■血しぶきや返り血も描く…記憶に刻まれる暴力の凄惨さと虚しさ

 仮面ライダーは戦って怪人を倒す。ヒーローだから当たり前の話だが『クウガ』ではそのおこないを“暴力”と捉え、カッコよさだけでは終わらない凄惨な一面を克明に描いている。

 たとえば、クウガとグロンギの戦闘でしばしば出てくる出血シーンだ。グロンギの攻撃でクウガは血を流すし、逆にクウガがグロンギを血みどろにしたりする。

 激しい怒りに燃えたクウガが返り血を浴びながらグロンギを殴り続ける、衝撃の第35話「愛憎」を覚えている人も多いだろう。真っ赤な鮮血は見る人をぎょっとさせ、現実的な暴力がいかにおぞましいかを思い知らせる。

 極めつけは、ラスボスのン・ダグバ・ゼバとクウガが死闘をくり広げる第48話「空我」だろう。熾烈な戦いの末に変身が解除されるまで疲弊したクウガとダグバは、殴りあいで決着をつけようとする。

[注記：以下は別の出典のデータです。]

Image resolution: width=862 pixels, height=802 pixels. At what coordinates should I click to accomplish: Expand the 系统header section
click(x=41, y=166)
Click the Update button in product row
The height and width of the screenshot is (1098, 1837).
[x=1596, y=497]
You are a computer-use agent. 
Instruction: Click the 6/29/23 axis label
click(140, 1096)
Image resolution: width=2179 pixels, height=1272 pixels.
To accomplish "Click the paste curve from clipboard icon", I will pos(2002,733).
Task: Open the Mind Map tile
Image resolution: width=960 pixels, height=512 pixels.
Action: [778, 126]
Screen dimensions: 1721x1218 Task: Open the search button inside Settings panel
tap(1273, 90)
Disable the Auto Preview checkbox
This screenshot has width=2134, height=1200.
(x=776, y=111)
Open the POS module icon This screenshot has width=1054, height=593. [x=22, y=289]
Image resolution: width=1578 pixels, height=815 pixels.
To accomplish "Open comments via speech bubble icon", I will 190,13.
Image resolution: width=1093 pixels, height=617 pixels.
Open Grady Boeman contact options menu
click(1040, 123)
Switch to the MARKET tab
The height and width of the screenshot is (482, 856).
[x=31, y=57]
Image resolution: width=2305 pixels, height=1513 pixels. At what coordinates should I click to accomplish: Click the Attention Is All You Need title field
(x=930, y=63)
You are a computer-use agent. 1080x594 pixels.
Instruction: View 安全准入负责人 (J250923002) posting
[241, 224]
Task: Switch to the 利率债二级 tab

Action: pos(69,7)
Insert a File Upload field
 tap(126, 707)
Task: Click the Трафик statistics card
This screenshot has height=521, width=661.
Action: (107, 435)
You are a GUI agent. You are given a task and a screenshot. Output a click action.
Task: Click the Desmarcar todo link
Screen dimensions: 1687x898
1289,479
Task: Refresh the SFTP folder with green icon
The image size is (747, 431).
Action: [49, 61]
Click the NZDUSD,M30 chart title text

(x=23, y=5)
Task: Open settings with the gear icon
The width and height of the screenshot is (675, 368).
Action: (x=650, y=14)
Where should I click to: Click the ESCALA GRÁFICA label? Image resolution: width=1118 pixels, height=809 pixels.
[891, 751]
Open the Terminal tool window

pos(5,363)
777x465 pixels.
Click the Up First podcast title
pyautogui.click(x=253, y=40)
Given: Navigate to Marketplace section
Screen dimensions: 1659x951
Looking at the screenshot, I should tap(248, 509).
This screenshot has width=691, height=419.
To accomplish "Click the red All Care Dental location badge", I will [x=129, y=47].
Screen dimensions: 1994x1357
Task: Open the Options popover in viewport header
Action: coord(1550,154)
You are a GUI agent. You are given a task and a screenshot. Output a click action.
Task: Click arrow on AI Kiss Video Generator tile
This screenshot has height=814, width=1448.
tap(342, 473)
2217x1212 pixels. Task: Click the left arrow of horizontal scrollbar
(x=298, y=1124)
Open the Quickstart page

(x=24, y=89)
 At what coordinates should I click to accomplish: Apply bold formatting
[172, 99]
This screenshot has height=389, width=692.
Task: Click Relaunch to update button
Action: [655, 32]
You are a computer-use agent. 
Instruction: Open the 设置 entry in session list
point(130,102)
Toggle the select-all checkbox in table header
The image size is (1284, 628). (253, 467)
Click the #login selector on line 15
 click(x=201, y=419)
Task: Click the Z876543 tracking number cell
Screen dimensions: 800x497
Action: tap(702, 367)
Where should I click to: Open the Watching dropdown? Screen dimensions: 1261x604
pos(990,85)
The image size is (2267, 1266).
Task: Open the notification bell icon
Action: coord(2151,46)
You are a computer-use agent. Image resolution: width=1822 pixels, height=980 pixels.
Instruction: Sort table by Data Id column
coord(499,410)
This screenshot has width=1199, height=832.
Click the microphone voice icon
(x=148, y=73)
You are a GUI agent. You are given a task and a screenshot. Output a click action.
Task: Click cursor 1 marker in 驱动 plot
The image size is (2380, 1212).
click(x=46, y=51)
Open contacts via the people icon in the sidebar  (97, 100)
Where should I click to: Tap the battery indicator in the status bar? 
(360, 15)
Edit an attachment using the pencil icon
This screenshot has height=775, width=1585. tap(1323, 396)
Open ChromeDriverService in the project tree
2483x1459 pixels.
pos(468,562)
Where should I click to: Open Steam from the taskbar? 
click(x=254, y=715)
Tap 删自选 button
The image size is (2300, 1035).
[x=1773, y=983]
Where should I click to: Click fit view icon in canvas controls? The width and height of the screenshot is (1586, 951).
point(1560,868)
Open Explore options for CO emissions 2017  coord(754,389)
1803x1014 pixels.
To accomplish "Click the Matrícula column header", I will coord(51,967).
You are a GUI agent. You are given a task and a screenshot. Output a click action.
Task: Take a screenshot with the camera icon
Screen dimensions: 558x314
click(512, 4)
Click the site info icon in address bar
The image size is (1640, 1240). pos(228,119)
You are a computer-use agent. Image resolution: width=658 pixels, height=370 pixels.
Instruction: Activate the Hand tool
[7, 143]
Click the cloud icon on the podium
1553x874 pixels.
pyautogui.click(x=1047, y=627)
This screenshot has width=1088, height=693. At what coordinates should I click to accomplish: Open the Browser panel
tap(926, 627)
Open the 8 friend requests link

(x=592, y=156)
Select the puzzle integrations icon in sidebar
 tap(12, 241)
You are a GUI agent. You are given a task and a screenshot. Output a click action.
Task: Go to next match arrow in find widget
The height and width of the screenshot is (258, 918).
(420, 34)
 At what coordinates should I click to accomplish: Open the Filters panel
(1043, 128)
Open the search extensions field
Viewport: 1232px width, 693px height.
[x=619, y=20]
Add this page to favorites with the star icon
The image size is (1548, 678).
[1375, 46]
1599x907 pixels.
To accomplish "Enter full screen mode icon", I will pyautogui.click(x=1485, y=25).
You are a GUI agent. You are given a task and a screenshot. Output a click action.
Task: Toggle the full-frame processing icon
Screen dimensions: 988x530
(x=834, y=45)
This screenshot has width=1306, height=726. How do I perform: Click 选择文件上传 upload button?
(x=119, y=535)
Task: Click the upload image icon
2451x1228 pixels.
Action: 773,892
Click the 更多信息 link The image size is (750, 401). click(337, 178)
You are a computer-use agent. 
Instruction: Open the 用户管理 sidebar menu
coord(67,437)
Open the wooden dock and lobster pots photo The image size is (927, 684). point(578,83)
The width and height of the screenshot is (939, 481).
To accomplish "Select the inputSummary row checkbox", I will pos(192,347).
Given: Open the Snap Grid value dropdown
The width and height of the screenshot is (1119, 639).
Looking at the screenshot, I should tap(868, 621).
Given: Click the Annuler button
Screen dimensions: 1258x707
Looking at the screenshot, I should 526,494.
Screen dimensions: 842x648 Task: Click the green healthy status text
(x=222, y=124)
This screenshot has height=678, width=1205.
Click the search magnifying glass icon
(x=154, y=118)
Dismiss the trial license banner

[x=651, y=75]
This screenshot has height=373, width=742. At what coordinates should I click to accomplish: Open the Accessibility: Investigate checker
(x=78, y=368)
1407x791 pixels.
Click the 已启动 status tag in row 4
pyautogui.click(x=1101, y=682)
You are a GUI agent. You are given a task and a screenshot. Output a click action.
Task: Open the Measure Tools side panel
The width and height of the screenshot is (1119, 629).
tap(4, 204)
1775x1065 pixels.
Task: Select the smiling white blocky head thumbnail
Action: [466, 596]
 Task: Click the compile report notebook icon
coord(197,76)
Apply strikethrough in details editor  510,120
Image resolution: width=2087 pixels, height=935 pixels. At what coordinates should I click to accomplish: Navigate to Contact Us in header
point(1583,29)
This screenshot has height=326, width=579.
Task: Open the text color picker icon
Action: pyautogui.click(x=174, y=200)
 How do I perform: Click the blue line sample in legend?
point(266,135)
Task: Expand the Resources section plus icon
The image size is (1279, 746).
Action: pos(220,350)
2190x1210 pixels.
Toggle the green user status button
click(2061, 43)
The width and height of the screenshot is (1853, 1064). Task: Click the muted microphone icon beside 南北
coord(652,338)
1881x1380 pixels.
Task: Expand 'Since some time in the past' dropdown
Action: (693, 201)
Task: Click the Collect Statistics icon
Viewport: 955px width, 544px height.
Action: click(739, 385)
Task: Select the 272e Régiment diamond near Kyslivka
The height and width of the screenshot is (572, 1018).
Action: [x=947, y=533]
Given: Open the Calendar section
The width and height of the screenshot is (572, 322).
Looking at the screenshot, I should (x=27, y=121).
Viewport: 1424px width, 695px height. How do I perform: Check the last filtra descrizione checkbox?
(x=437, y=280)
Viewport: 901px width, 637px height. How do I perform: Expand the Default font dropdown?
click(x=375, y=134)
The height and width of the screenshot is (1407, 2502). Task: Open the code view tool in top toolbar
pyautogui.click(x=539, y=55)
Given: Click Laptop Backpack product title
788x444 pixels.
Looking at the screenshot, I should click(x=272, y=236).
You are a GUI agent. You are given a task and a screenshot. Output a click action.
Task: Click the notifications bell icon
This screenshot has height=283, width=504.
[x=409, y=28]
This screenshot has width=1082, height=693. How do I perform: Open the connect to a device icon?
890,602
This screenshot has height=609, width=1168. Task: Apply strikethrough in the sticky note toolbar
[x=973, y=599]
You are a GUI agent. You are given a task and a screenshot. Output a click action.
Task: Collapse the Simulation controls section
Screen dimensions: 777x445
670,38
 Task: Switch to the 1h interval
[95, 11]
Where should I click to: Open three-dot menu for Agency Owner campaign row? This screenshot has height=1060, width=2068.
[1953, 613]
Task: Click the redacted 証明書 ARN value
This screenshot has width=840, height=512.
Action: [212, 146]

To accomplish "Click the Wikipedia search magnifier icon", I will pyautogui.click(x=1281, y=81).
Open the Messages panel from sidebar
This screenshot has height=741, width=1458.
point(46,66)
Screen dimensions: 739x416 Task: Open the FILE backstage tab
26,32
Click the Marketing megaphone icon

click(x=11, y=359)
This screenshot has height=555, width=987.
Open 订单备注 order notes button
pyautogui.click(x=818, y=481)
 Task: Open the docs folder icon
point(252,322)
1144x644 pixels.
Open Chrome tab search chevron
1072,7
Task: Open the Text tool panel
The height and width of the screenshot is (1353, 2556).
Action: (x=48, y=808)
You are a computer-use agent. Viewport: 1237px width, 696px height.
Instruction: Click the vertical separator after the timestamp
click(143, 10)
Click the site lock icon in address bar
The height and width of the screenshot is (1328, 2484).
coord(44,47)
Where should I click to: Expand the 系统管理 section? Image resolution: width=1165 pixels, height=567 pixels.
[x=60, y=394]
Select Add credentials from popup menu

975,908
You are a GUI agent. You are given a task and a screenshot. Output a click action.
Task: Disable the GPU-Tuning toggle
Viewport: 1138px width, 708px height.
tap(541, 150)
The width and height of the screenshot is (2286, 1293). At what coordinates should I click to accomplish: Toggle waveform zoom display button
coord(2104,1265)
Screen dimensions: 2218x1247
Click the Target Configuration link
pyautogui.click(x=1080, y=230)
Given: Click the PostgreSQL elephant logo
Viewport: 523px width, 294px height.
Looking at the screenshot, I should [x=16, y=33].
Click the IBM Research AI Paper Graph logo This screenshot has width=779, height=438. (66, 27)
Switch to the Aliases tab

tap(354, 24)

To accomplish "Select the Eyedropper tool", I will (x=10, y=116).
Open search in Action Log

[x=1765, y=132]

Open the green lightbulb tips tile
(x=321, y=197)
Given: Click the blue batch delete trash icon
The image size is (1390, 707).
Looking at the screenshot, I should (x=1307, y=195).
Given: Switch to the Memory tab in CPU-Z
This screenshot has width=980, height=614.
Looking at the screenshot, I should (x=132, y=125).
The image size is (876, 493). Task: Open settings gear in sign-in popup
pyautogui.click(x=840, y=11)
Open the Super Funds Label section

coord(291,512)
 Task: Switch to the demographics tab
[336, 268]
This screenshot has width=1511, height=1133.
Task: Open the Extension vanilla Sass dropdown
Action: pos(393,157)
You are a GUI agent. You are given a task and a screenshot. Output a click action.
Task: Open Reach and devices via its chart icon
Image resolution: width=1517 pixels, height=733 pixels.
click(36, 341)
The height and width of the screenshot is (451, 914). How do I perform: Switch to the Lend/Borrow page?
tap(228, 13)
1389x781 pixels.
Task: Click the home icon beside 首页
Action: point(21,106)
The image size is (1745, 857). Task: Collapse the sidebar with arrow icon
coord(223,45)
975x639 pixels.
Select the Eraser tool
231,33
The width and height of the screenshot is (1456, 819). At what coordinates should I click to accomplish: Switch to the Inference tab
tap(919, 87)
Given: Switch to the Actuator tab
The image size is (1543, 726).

 クウガから人間の姿に戻った雄介は血まみれになりながら、そして泣きながら拳を振るうのだ。暴力を嫌悪する雄介の優しい人格と、それでも暴力でグロンギを倒すしかない悲しみが、ここまで本作を見てきた視聴者の胸を打つ。

 『クウガ』の戦闘描写には、暴力がもたらす凄惨な結果とやるせない虚しさが込められている。出血もいとわないリアル志向は、作品に込められた“暴力否定”の現れなのかもしれない。

 

 『クウガ』の主題歌『仮面ライダークウガ!』には、“伝説は塗り替えていくもの”といったフレーズが登場する。本作のこだわり抜かれたリアル志向は『クウガ』を名作たらしめ、『仮面ライダー』の歴史を大きく変える礎となった。

 言葉の通り『クウガ』は伝説となり、25年が経った今も語り継がれている名作なのである。